The government has the money. As evidenced by their defense budget.
The government does not pay the money to their employees. As evidenced by NSA employees making less than high-grade truck drivers.
The government does pay billions to corporations such as Lockheed or Booz, etc.
SO let's recap: they have the money, they just choose not to pay it to their employees. But instead it inexplicably gets rerouted to rent-seeking gatekeepers.
Saying you don't know what you're talking about is not a personal attack when you seem to be going out of your way to prove me right.
"The government" is not a gigantic neolithic behemoth doing whatever it wants whenever it wants. You might be surprised to learn that there are in fact three branches of government in the United States. Congress has passed more than one law detailing the manner in which federal employees can be paid, and limiting how much each given position may be paid.[0] Similarly, Congress sets the budget for the Executive agencies. Because the Pentagon get billions of dollars does not mean that it's trivial to raise the salary of everyone at the Food & Drug Administration.
USG employees make significantly less than their private sector counterparts (usually) because they get quite a few benefits unavailable to the private sector:
* Generous paid leave in the form of sick time, vacation time, comp time, and scheduled holidays
* Accrued paid leave is paid out when you leave government employment
* Government pension
Ignoring the completely nonsensical "rent-seeking gatekeepers" comment, Lockheed and BAH receive government contracts through open bid procurement processes. You'll get no argument from me that often times these bids are written so only 1-3 firms in the world even qualify, but that's sort of the nature of the beast when the bid is to develop a new missile or something.
let's recap who are they? The Congress passed the pay caps if you show me any evidence that there is a broad voter support for removing those caps the "they" claim might have some merit otherwise "they"="we"
> even though a 280 attack will break somebody's AES-128 key out of a batch of 248 keys.
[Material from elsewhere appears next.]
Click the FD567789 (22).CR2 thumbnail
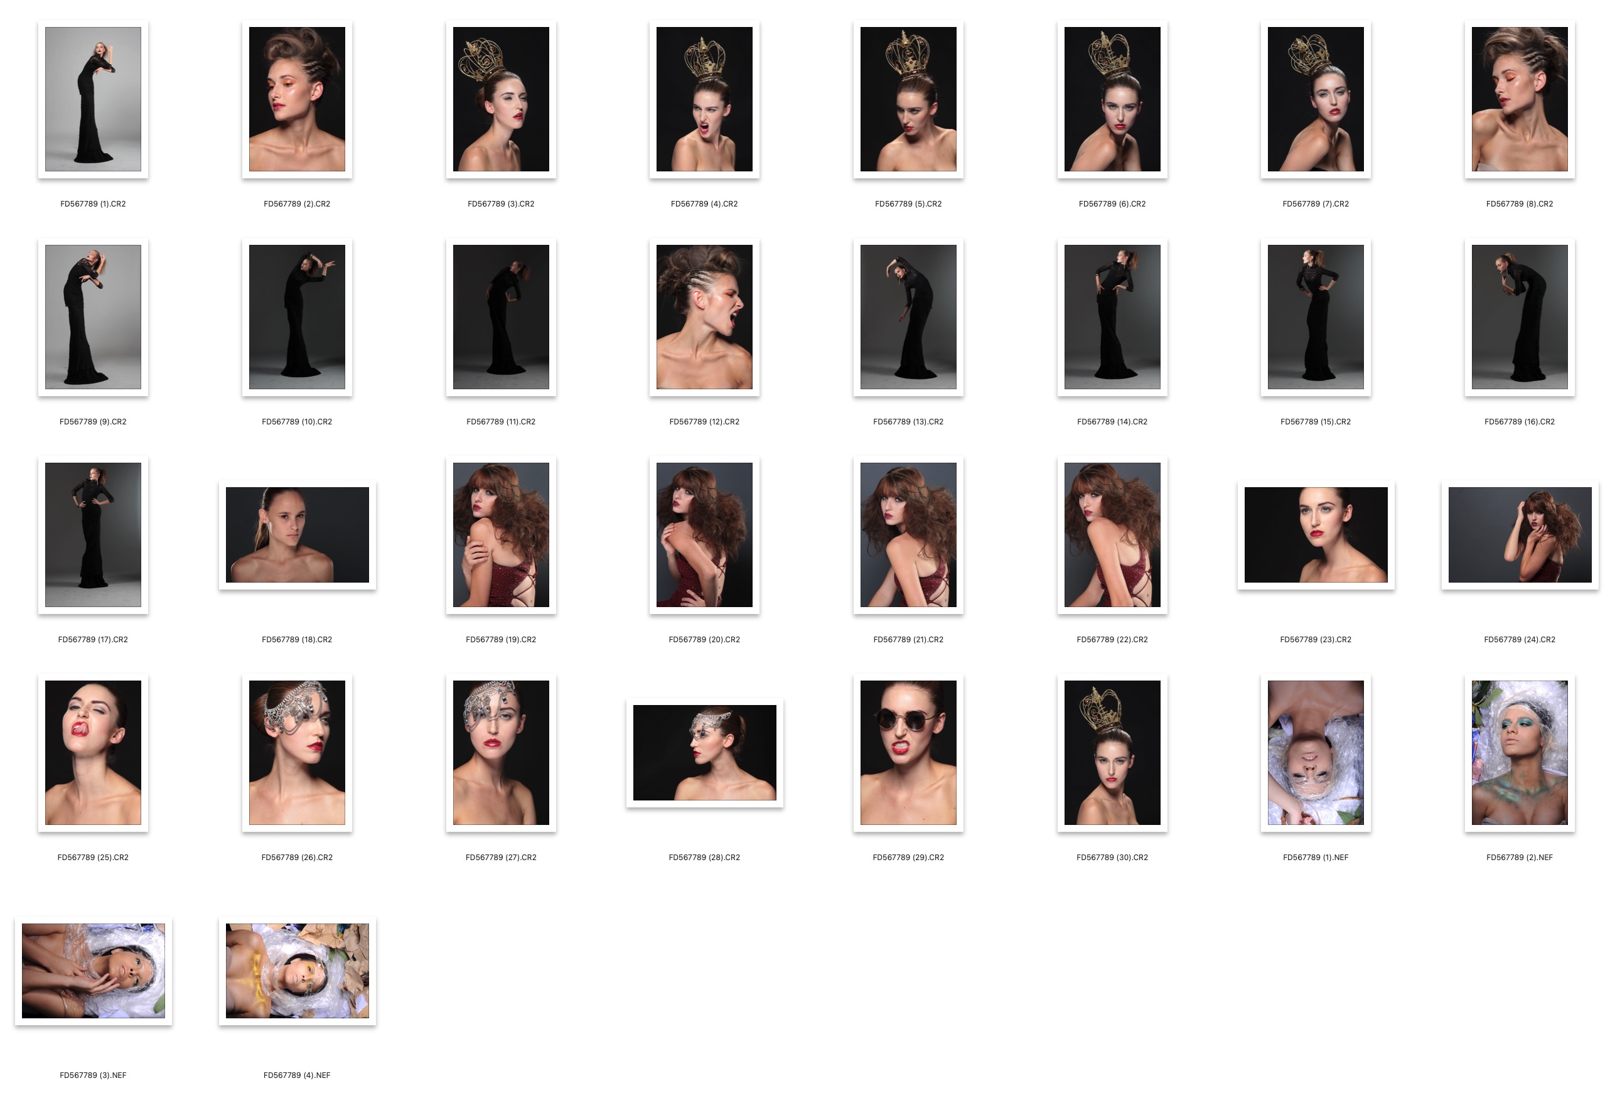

Yeah, "somebody's", but what does the average somebody have that's worth cracking their encryption over? It seems to me that most cryptanalysis threat models would be very specifically targeted: what is the President saying on his secure line? Where are the submarines being dispatched? What are the corporate earnings or fed rate decisions going to be?
Trawling thousands of encrypted connections and cracking one or two is a pretty cool feat,but probably not valuable enough to recoup the costs or yield anything of extraordinary value.
A nation-state actor that could read a random 0.0001% of another country's internal communications would have a decisive advantage. The number of big secrets flying around is enough that you'll get a few of them.